Auch das ist übrigens, jenseits aller Skepsiskultur, gute alte deutsche Tradition: Sich zu fragen, was man von anderen lernen kann. Kein Volk in Europa hat wie die Deutschen andere Länder bereist, andere Kulturen befragt, andere Literaturen übersetzt. Zum deutschen Nationalcharakter gehört sogar von alters her eine gewisse Erlösungsbedürftigkeit, das Bedürfnis, sich von den Fesseln des Nur-Deutschseins zu befreien. Das konnte bis zur Selbstaufgabe gehen, wenn der Ehrgeiz sich in die Richtung entwickelte, dass man italienischer als die Italiener, griechischer als die Griechen, französischer als die Franzosen, amerikanischer als die Amerikaner sein wollte.

Aber der Akzent lag eben auf Bereicherung. Die anderen Kulturen mussten über etwas verfügen, was uns fehlte. Die Italiener besaßen jenen Sinn für Form und Schönheit, der uns fehlte, die Franzosen urbanes Savoir-vivre, die Amerikaner eine Populärkultur, die dem heiligen deutschen Ernst jene demokratische Note hinzufügte, die uns die alteuropäischen Hochkulturen nicht zu bieten vermochten (jedenfalls vermochten wir sie nicht zu sehen).

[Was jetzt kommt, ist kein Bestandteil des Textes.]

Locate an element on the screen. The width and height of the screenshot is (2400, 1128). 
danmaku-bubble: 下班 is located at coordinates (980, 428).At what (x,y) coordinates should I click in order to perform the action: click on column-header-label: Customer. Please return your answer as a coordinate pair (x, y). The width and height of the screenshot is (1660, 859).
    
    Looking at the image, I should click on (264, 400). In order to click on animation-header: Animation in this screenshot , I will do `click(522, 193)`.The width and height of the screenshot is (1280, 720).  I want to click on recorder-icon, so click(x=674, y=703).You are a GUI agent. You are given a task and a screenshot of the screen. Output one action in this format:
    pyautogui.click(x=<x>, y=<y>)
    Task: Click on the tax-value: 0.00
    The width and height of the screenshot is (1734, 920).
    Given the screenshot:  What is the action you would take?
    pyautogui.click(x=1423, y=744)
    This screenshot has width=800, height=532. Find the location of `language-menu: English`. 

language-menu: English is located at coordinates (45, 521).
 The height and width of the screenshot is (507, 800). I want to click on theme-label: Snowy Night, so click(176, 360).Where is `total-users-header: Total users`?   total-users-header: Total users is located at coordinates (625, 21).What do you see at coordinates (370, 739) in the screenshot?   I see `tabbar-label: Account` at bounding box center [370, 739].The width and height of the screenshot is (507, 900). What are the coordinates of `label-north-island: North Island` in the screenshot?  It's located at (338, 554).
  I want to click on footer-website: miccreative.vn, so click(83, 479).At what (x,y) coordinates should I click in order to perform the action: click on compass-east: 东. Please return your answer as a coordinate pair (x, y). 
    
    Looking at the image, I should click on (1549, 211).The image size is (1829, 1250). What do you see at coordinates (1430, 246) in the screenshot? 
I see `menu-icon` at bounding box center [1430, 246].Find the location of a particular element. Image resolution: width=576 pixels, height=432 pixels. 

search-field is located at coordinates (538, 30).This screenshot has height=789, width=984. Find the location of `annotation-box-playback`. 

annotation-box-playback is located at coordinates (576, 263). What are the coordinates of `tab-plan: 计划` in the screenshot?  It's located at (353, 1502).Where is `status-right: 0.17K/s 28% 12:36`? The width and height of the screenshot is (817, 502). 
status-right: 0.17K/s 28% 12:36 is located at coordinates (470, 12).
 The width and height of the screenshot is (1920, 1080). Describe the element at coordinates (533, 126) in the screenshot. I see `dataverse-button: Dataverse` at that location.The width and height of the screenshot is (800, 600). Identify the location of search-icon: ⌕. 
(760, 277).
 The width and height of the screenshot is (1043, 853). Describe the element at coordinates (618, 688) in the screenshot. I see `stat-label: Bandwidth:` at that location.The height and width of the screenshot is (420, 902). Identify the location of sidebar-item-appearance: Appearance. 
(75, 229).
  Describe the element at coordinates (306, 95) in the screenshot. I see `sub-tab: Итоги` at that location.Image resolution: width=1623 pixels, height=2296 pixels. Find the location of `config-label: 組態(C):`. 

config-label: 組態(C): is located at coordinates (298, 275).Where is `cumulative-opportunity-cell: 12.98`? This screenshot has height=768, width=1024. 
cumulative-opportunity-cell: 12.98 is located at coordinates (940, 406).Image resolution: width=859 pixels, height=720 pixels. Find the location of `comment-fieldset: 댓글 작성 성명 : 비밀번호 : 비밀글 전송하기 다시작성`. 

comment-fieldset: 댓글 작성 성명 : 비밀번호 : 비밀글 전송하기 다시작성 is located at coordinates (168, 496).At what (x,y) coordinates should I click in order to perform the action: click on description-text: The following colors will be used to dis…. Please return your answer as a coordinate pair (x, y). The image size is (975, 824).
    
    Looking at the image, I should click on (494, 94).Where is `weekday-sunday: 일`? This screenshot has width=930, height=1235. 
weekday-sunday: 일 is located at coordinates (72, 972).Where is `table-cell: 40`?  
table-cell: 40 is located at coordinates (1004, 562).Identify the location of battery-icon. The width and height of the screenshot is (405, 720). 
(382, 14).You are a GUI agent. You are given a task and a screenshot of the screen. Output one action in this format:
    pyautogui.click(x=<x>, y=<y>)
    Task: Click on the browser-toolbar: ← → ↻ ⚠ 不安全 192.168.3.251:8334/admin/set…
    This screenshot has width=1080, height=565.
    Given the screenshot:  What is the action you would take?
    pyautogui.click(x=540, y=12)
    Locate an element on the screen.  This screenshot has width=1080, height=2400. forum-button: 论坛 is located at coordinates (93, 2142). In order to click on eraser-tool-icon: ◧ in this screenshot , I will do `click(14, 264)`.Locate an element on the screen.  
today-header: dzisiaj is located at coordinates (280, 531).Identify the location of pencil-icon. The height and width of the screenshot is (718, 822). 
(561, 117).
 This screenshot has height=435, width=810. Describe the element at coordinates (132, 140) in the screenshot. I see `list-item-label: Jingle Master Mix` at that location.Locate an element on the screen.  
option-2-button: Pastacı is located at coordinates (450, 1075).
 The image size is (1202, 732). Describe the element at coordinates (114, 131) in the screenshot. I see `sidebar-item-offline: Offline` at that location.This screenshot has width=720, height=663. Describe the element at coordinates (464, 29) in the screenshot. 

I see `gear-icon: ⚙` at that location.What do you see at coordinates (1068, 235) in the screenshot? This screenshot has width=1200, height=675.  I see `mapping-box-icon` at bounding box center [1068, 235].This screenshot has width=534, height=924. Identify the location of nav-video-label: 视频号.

Aber nun erhebt sich eben die große Frage: Was bieten uns Muslime, auch oder gerade syrischer, afghanischer, irakischer Provenienz, das uns kulturell beziehungsweise lebensweltlich weiterbringt – abgesehen davon, dass sie eines Tages, so steht zu hoffen, unsere Renten- oder Krankenkassen füllen helfen? Wer es weiß, der trete vor! Aber wer diese Frage überflüssig, gar unzulässig findet, der gehe in sich und frage sich, wie er`s mit der Skepsiskultur hält.